Outro dos (meus) discos de 2022 é o de Sharon Van Etten. Ao contrário da voz de Angel Olsen, a de Sharon encaixa perfeitamente nos meus ouvidos. Aqui, apresenta-se com um alcance tremendo, cheia de força e de intenção, o elemento maior de um disco emocionalmente poderoso. Musicalmente bem conseguido, ora mais contido ora mais expansivo num percurso muito equilibrado, é liricamente honesto e, claro, vocalmente irrepreensível. Como reflexo da pandemia, tem sombra, tem introspeção e profundidade; mas tem também, e sobretudo, luz, é catártico e emotivo. É um trabalho para os sentidos e para as emoções, para escutar no recanto do lar ou no passeio à beira-mar, deixando-se levar por canções bonitas como "Home to Me", "Born", "Headspace" ou "Come Back", por exemplo.
Outro nome incontornável na lista é o de Florence Welsh, cujas canções têm o dom de me ajudar a carregar energias e de me animar e têm qualquer coisa de empoderador. Em "Dance Fever", o universo mágico, florido e humano de Florence oferece-nos canções enérgicas, luminosas, que puxam pelo pezinho de dança, pelos saltos e movimentos descoordenados, pela sensação de liberdade. A sua voz é absolutamente arrebatadora em todos os momentos, com um alcance invejável, mais aguerrida ou mais vulnerável, sempre cheia de alma e de cor. "Dance Fever" é, à semelhança dos anteriores, um disco que me ajuda a afugentar as maleitas, que é tanto um exorcismo como uma afirmação. Nota máxima para "King", pois claro, poderosa e destemida, "Cassandra", "Heaven Is Here", "Daffodil" e "My Love" que me impelem sempre a cantar a plenos pulmões.

Dados a analisar »
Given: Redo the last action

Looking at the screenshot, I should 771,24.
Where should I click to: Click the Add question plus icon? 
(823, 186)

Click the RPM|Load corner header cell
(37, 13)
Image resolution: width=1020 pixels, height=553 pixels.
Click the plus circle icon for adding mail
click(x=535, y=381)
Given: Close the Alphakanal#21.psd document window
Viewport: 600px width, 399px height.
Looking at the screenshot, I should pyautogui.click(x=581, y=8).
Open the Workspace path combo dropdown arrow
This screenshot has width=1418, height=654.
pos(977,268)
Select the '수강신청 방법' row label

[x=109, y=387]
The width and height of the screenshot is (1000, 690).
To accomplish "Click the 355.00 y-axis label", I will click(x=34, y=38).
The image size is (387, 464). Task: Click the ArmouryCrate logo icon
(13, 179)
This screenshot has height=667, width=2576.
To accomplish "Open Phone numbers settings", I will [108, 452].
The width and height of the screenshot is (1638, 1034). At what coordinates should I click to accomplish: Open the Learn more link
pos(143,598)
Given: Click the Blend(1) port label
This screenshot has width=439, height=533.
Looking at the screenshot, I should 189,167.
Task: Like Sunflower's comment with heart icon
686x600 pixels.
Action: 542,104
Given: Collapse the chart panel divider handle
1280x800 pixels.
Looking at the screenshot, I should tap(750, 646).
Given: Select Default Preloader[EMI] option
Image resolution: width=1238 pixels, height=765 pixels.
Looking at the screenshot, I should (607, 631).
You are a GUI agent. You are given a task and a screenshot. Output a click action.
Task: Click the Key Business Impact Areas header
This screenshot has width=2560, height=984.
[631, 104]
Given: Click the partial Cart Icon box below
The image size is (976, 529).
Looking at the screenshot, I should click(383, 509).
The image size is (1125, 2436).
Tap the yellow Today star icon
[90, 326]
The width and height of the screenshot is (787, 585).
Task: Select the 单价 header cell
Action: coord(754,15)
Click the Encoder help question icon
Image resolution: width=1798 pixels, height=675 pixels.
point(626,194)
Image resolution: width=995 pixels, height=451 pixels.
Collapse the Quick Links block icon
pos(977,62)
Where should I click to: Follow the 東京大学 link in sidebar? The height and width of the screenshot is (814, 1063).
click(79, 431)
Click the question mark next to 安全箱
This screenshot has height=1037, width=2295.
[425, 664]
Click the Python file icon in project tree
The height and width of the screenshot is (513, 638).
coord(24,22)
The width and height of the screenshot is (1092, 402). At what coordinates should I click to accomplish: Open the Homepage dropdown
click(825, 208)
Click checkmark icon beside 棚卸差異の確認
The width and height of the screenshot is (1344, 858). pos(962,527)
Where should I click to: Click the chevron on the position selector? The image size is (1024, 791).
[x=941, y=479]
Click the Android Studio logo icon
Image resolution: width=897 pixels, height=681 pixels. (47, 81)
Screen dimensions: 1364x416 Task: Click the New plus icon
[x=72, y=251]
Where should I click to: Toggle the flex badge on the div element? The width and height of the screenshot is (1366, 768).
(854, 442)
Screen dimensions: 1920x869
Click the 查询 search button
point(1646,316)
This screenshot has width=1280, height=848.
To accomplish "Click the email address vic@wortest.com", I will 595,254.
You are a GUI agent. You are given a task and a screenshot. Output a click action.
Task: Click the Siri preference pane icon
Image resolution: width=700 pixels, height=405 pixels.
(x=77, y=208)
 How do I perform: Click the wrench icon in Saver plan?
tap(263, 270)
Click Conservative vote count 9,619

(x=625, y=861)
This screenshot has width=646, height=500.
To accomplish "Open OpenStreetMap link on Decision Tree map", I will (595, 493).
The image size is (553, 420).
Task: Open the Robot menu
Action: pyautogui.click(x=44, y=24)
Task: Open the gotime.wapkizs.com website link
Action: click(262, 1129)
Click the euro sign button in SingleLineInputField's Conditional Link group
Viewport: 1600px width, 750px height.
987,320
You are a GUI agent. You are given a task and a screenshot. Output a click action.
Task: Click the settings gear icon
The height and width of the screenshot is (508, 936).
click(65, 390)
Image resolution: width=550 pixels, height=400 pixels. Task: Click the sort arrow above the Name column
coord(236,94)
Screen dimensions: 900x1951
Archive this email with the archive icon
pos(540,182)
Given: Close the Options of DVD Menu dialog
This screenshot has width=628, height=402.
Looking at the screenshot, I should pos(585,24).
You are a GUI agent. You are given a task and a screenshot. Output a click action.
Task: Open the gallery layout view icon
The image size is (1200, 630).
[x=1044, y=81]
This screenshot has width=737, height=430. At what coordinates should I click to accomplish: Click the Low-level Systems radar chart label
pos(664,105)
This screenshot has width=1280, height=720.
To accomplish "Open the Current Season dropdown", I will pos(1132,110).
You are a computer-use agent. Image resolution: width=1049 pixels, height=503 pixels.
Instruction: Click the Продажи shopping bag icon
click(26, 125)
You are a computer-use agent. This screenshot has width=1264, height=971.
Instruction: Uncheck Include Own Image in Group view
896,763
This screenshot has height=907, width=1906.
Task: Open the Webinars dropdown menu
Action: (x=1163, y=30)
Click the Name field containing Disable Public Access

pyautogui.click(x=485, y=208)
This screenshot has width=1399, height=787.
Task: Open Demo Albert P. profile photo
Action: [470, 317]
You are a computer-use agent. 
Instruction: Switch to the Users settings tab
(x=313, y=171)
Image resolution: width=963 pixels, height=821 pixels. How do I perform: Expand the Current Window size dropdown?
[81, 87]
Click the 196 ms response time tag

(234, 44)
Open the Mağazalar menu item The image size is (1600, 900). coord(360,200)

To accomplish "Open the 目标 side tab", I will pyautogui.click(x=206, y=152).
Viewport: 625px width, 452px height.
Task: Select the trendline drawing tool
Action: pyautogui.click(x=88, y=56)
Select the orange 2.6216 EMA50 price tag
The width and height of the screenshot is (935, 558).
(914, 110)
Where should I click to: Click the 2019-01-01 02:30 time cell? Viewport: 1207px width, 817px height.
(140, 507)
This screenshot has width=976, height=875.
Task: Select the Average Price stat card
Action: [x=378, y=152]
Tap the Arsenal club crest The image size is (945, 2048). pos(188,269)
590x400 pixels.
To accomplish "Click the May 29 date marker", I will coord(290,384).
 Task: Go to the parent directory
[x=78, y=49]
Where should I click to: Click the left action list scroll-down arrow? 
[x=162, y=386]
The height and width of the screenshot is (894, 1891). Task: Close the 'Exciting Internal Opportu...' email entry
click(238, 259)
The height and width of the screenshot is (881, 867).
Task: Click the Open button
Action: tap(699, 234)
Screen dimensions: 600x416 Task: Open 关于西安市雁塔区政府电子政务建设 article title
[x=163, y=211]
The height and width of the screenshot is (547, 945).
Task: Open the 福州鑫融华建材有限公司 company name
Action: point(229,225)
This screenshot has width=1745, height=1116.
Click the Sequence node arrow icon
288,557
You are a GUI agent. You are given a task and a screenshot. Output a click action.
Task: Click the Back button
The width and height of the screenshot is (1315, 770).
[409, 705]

O teu objetivo »
Escreve a continuação do texto sobre os discos de 2022, a partir do ponto em que termina.

Resposta »
Dois anos depois de "Slow Reveal: Chapter One", que continua a rodar cá por casa, Dekker lançou um novo disco que inclui alguns temas que já destaquei por aqui como "Small Wins", "Back and Forth" e "Do It All Again". O registo mantém-se eclético, orelhudo e convidativo, com texturas ricas e ondulantes, ritmos cheios de ginga e a voz suave e expressiva de Dekker. Ao contrário de muitos discos marcados pela pandemia, este é animado e colorido, mas é também caloroso e descontraído. Sinto que as canções de Dekker são perfeitas para musicar qualquer momento, tal é a energia (boa) que emana, mas confesso que os meus ouvidos vibram - e muito - ao som de "Small Wins", "I Only Hope To Feel Love", "Maybe October", "Supposed to Be a Friend" e "Do It All Again".
Outros que soam bem em qualquer altura do dia são os britânicos FOALS. E, ao sétimo disco, estão muito bem e recomendam-se. Soalheiras, enérgicas como sempre, certeiras no groove e orelhudas, as canções de "Life Is Yours" pedem para ser ouvidas com o volume bem alto, mãos no ar e gargantas afinadas, como se estivéssemos num concerto (e o que aconteceu no SBSR foi exatamente isso). Vá, não são extraordinárias nem muito ecléticas, mas o inconformismo continua bem presente e o vigor também. Nota máxima para "Life Is Yours", "Wake Me Up", "2am", "2001" e "The Sound", que conseguem animar o dia mais cinzento.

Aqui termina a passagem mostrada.